One more question, when I read the paper, we mainly used product titles to represent the items and their sequences. So mainly, the argument is we can come up with universal/transferrable recordations.
But when we finetune, we create an index similar to the number of unique items with the BERT embeddings. My question is, can this kind of system address the cold start problem?
Let's say I get a new item with a different title. Can I still use the same trained model ?
I went through the paper but couldn't find the answer. Sorry about that.

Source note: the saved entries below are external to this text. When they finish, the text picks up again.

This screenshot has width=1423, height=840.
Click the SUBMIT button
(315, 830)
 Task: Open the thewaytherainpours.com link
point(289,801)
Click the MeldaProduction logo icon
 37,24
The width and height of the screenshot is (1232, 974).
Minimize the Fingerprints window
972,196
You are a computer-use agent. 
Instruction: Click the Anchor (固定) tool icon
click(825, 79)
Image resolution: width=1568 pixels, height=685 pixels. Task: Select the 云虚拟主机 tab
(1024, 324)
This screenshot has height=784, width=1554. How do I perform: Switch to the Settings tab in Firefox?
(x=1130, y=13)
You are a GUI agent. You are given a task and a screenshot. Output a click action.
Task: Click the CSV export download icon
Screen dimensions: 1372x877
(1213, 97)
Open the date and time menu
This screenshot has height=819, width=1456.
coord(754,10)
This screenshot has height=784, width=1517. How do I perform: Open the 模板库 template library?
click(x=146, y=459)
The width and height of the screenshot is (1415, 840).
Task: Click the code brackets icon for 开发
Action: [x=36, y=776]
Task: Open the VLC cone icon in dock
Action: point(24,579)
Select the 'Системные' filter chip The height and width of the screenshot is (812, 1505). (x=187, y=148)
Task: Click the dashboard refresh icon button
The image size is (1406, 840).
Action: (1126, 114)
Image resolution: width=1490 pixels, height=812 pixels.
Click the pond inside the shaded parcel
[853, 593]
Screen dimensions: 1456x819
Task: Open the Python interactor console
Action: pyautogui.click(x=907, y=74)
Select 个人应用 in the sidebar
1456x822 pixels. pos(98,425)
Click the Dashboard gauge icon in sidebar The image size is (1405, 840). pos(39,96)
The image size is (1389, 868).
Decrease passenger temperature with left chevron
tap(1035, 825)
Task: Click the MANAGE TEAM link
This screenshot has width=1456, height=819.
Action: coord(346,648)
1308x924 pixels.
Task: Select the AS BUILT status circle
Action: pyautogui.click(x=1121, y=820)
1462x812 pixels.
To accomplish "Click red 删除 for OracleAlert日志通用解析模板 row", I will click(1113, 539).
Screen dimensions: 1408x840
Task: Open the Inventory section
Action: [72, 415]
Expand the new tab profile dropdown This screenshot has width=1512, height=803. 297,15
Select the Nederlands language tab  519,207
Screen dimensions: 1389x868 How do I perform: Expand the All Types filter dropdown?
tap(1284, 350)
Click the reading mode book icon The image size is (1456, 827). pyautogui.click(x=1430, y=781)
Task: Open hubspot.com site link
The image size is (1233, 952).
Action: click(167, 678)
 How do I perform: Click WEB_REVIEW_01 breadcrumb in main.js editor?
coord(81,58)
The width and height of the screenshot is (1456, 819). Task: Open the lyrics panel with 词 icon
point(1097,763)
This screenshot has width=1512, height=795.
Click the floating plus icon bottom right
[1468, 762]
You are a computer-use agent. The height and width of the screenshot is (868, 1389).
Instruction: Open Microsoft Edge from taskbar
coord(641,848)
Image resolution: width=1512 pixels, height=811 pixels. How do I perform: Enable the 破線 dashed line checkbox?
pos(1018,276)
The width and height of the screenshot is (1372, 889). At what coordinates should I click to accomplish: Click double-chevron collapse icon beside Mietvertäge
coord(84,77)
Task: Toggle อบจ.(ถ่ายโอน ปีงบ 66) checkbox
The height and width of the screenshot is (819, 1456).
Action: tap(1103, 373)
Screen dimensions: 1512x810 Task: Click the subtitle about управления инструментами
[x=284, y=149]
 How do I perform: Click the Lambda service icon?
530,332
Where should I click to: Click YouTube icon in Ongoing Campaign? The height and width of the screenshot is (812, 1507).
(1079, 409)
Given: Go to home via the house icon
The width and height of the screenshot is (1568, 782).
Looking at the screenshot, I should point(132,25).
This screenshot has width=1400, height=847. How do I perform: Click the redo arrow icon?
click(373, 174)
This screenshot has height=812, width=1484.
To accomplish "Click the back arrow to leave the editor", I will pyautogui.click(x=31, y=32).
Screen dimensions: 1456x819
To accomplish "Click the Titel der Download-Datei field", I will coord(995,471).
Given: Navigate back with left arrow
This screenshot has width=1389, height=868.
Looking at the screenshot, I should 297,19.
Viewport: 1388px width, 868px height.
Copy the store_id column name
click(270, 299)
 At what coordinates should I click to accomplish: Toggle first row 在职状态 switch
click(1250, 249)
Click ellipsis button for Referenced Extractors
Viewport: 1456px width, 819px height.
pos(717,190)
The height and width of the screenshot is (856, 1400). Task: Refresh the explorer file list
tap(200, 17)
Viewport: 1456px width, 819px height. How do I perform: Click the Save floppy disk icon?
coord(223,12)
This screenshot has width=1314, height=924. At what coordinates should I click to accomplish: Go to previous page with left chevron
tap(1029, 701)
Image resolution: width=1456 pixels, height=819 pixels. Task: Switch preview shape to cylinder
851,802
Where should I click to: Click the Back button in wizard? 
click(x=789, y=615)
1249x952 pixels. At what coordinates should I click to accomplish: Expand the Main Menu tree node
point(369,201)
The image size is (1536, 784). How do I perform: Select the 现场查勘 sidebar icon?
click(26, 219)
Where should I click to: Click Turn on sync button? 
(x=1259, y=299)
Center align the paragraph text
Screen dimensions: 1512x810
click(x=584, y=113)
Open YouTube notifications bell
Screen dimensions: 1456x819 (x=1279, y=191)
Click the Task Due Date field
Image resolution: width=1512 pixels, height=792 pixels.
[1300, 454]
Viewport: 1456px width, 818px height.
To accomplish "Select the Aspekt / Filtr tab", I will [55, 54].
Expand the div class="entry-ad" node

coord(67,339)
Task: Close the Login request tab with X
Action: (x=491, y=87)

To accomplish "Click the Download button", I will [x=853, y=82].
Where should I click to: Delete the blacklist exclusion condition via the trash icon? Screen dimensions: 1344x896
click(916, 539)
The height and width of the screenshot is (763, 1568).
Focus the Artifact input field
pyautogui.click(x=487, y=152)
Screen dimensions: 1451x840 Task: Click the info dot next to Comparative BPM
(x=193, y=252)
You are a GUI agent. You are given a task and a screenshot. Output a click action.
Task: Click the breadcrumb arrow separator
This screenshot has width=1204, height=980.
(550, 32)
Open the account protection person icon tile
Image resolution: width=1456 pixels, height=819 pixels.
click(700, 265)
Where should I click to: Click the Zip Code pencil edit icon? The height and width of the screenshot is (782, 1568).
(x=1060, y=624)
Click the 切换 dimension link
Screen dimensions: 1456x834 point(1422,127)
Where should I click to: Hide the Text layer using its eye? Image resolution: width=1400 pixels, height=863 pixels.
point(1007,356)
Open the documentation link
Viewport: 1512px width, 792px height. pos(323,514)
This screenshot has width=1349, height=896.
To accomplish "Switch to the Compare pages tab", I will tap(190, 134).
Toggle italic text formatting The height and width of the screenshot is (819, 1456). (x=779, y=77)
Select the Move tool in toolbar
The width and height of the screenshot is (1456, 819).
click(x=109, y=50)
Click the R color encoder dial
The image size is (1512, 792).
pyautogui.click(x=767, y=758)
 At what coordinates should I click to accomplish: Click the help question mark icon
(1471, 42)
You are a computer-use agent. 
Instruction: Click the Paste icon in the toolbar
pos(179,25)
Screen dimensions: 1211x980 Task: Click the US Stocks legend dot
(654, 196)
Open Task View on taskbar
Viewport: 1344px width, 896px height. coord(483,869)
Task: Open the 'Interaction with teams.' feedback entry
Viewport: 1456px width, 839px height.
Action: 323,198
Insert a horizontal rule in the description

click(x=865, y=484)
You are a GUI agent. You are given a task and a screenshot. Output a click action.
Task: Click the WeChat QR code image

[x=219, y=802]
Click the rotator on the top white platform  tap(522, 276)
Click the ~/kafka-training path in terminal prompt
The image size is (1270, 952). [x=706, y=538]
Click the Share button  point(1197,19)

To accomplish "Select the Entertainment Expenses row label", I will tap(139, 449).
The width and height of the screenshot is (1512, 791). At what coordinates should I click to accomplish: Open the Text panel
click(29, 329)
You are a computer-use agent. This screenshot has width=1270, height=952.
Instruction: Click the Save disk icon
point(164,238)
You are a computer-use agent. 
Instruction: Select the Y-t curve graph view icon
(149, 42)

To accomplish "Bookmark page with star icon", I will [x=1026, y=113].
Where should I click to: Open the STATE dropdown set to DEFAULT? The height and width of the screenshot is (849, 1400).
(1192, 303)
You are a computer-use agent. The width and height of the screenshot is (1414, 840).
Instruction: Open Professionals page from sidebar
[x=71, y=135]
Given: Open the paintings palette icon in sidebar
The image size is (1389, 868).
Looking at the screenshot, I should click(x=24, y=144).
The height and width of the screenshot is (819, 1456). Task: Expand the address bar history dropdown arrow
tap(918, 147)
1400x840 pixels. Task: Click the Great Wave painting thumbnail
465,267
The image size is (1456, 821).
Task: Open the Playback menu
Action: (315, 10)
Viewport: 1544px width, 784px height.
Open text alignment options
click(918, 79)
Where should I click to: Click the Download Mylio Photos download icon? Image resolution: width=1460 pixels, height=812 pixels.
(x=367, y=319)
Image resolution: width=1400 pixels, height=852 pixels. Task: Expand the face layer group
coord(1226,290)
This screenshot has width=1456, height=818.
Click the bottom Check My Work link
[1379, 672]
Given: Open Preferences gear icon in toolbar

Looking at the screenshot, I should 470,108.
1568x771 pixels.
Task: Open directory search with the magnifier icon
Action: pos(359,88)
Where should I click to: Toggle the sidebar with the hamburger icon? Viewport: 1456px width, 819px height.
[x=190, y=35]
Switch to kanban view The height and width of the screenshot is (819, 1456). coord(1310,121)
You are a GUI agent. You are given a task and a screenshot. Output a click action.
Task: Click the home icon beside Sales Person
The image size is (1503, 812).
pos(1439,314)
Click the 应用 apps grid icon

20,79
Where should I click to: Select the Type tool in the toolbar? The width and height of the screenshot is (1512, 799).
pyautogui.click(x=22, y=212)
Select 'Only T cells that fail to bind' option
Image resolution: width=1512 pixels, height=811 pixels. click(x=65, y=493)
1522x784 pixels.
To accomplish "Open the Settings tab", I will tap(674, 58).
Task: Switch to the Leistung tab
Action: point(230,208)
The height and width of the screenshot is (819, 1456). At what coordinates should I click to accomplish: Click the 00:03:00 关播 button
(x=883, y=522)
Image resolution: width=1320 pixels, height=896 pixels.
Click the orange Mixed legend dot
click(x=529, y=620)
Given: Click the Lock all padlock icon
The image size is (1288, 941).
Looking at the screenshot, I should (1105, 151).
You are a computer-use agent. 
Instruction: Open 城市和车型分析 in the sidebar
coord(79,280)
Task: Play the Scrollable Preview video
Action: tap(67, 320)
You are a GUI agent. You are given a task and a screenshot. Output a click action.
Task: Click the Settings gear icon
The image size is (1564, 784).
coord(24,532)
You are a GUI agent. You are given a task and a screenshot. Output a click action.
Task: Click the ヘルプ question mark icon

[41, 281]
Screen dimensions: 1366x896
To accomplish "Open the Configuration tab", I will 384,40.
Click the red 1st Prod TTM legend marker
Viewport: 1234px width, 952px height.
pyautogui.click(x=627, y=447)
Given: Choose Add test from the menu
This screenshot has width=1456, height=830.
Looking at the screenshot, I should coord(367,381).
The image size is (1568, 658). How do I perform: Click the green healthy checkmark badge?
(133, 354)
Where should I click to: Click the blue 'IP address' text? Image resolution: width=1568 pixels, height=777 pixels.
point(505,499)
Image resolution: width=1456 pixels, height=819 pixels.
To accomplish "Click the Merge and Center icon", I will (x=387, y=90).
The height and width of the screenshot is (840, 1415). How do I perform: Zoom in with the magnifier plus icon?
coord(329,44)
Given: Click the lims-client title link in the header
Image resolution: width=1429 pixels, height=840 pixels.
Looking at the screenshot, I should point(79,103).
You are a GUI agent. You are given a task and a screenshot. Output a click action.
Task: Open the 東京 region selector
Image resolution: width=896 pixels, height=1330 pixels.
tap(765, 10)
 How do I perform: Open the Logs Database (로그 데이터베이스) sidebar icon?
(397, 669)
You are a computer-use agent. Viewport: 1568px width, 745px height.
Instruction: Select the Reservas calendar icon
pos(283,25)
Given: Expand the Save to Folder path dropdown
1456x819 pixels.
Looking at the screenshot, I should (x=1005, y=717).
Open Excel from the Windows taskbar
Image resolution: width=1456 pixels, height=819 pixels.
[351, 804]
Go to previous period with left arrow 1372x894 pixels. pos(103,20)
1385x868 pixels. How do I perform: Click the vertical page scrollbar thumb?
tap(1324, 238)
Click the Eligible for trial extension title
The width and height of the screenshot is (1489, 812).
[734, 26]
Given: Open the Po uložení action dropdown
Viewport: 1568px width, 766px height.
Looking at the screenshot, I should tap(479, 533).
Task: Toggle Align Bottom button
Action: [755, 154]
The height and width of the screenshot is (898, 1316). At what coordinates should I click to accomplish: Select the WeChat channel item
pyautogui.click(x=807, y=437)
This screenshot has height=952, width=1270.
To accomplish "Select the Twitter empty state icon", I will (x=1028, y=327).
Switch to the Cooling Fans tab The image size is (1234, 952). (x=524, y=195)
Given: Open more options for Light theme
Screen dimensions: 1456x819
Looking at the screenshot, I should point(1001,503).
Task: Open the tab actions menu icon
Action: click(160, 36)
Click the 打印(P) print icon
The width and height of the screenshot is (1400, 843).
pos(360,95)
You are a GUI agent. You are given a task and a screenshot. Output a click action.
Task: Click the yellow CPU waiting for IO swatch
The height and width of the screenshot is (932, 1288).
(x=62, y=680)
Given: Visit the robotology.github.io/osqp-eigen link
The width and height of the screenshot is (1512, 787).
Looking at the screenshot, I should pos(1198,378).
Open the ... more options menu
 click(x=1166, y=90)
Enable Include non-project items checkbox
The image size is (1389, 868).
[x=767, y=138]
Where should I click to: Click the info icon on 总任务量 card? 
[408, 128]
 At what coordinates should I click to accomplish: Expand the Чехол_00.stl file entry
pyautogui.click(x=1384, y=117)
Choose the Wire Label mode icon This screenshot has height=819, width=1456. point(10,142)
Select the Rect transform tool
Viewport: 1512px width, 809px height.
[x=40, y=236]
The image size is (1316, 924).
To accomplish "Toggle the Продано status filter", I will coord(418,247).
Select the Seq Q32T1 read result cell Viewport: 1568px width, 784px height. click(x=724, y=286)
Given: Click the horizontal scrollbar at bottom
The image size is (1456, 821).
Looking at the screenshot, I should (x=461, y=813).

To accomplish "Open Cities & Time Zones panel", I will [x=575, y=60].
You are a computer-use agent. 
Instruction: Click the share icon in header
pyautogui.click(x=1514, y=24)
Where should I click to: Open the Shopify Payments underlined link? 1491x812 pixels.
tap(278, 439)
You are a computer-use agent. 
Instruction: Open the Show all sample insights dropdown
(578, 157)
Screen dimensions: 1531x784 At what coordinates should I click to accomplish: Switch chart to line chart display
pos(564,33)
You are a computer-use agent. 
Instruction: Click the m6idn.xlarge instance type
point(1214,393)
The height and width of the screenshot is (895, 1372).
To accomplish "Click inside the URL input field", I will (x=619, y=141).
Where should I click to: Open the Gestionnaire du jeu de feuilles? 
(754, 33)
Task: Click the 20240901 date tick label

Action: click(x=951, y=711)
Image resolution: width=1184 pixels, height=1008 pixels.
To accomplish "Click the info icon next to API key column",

Hi, glad to hear that it worked!
I think that the model can handle cold-start items. After fine-tuning the models, actually we have an indexing system (i.e., the PQ centroids), not just a set of indices. When a new item comes, we first get its BERT feature, then get the item code (or called index) using the indexing system of the downstream dataset. The new item code has a similar distribution with other existing items, being able to fit the fine-tuned model. We can also refer to Figure 4 in our paper for some analyses of recommendations on cold-start items.
In this repo, a detailed tutorial on "adding brand-new items to a fine-tuned model" has not been included yet. I'll consider adding one (maybe a Jupyter notebook) in the future when I have more spare time. Thanks for the great suggestion!
Yeah, it would be very useful, please share a notebook. I guess the main advantage of VQ-rec is its ability to use titles rather than item-embedding look-up tables.
I am applying this for a custom dataset that consists of E-commerce items. My test dataset consists of 100K examples and 45K unique items. I managed to get around 16% for the top 10 recall metric, which is similar to what the paper produced. So kudos to the great repository.
At the same time, I compared the performance with the CORE algorithm and found that the CORE method outperforms this method by 6%.
But again, CORE uses an item embedding table. Is this behavior expected with transferable recsys?
Thanks, will add it later :)
Yes, CORE may have very good performance, especially when we usually have repeat interactions in the sessions. And also the performance of transferable recsys models could vary, depending on the quality of item text and others. As a result, it's hard to predict before empirical experiments. Besides, how to combine the benefits of both is also actively studied.
Yeah, I get it. I would love to test VQ-rec with news and media recommendation where the titles hold a lot more context.
The repository comes with an index file for each data set, as mentioned here.
What if I have a new dataset? How can I finetune? Can I use the same index?